Dans un contexte régional marqué par la quête d’autonomisation économique et de souveraineté en matière d’infrastructures, le Niger s’engage dans une initiative visant à renforcer la connectivité et la compétitivité régionales, avec le soutien de la Banque mondiale. Ce mercredi 4 juin 2025 à Niamey, un accord de financement d’un montant de 400 millions de dollars, soit environ 240 milliards FCFA, a été conclu entre le gouvernement nigérien et l’institution de Bretton Woods. Ce financement est destiné à la mise en œuvre du Projet d’intégration et de connectivité du Sud-Niger (PICSN), un programme phare pour la modernisation du réseau routier et l’intégration économique du pays.
Concrètement, le projet vise la réhabilitation du tronçon Maradi–Zinder de la RN1, ainsi que l’aménagement de 525 kilomètres de routes rurales et de dessertes. Au-delà de son ambition logistique, le PICSN s’inscrit pleinement dans le cadre de la Stratégie de refondation de la République 2025–2029, pierre angulaire de la vision économique actuelle du Niger. L’objectif est de renforcer la connectivité interrégionale, fluidifier les échanges commerciaux et relier les bassins agricoles aux marchés urbains, tout en catalysant des opportunités d’emplois et d’entrepreneuriat au niveau local.

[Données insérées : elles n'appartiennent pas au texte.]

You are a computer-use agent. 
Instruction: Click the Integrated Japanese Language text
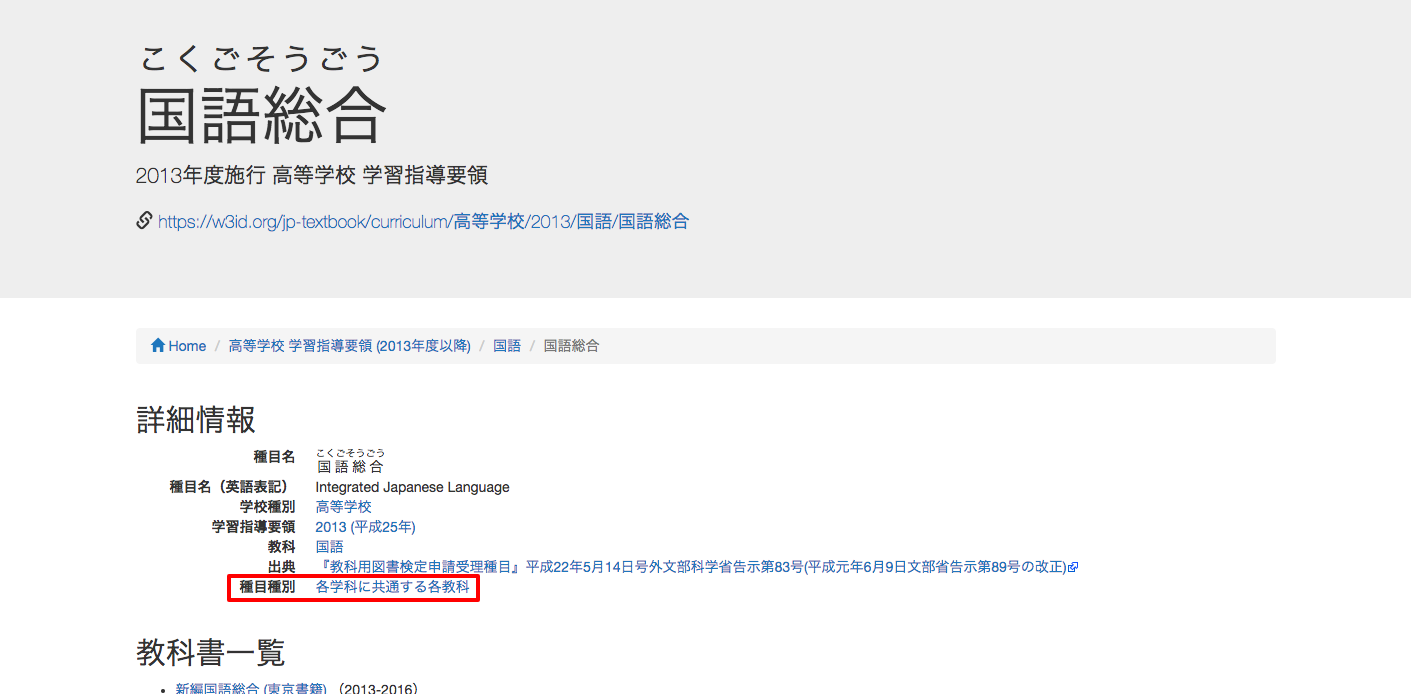[x=412, y=486]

Le choix de scinder les travaux en plusieurs lots vise à favoriser l’accès des entreprises locales, ainsi que de certaines structures publiques telles que l’ONAHA et le génie militaire. Cette approche marque une rupture stratégique avec les pratiques antérieures et traduit la volonté du gouvernement de faire de l’investissement public un levier de dynamisation du tissu productif national. Selon le représentant résident de la Banque mondiale au Niger, Han Fraeters, ce projet a le potentiel de transformer le poumon économique du sud du pays, avec des retombées directes pour plus de 16 millions de Nigériens. L’accent mis sur les enjeux de résilience climatique et la mise en place d’un système durable d’entretien routier reflète une vision à long terme.

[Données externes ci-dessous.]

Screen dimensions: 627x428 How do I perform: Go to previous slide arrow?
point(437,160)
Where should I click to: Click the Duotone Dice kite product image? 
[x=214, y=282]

Au-delà de ses impacts à l’échelle nationale, le projet s’inscrit dans une logique d’intégration régionale, avec une ouverture vers les autres États de l’Alliance des États du Sahel (AES). En connectant les régions enclavées aux corridors commerciaux transfrontaliers, le Niger entend affirmer sa place dans les nouvelles dynamiques économiques sous-régionales. Dans ses propos, le Premier ministre et ministre de l’Économie et des Finances, Mahaman Ali Lamine Zeine, a insisté sur l’importance de la bonne gouvernance, de la transparence dans l’utilisation des fonds, ainsi que sur le respect des standards internationaux.